A lower end 122 a of a locking dog 122 includes a recessed curved surface that mates with an external curved surface of the upper end 120 b of the load transfer element 120 for pivoting motion relative thereto. In this manner, a plurality of circumferentially spaced apart locking dogs 122 are provided that are operably coupled to one or more corresponding load transfer elements 120. In an exemplary embodiment, the load transfer elements 120 and the locking dogs 122 may be staggered with respect to one another in a circumferential direction. As a result, each locking dog 122 may be supported by and paired with circumferential opposing end portions of adjacent load transfer elements 120.
The lower end 122 a of the locking dog 122 is also at least partially positioned within the corresponding circumferentially spaced apart radial window 104 b of the tubular actuating sleeve 104 for movement therein.

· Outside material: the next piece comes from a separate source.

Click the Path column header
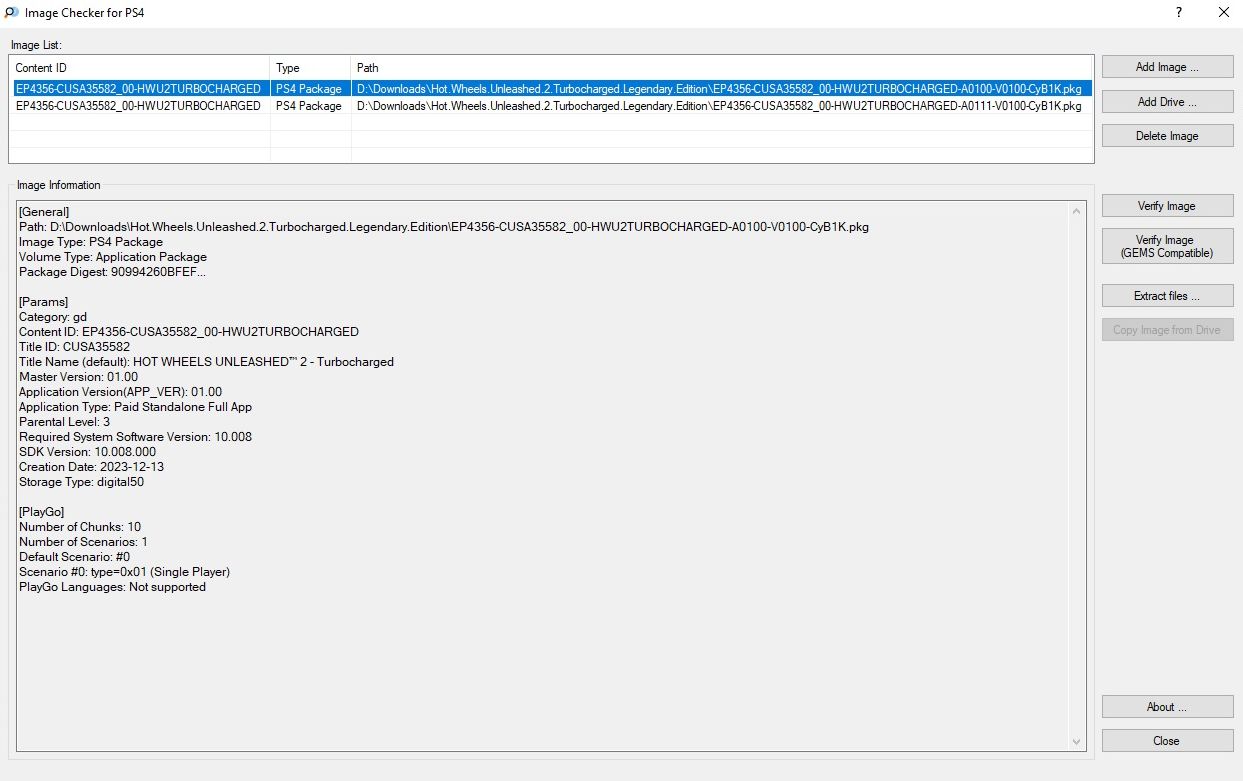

An upper end 122 b of the locking dog 122 includes a tapered inner surface that mates with the tapered external annular recess 110 b of the inner tubular sleeve 110 and a tapered outer surface that mates with the tapered annular internal recess 104 a of the tubular actuating sleeve 104. An inner face of the locking dog 122 includes a profiled outer surface.

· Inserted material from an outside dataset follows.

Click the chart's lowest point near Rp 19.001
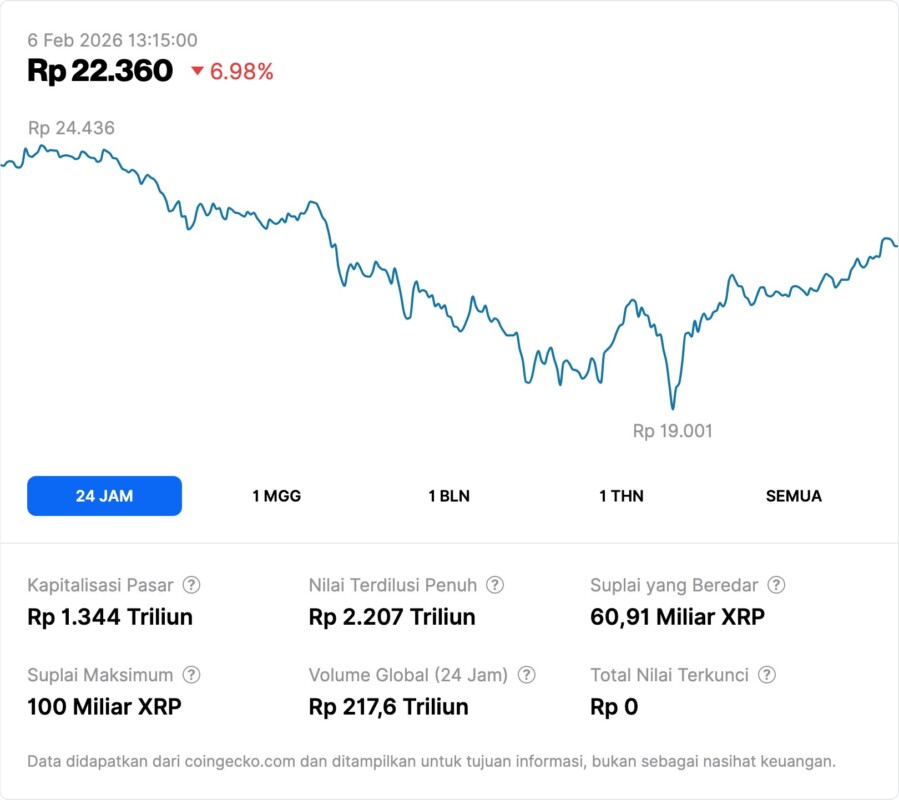tap(672, 407)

A retraction sleeve 124 includes an internal annular recess 124 a at one end that mates with the external annular recess 112 a of the inner tubular sleeve 112, an external annular recess 124 b at the one end that mates with and receives the other end of the tubular actuating sleeve 104, a curved outer external surface 124 c that mates with complementary curved surfaces provided on each of the load transfer elements 120, and a tapered external surface 124 d at another end that mates with a portion of the lower ends 122 a of each of the locking dogs 122 for retaining and retracting the lower ends of the locking dogs.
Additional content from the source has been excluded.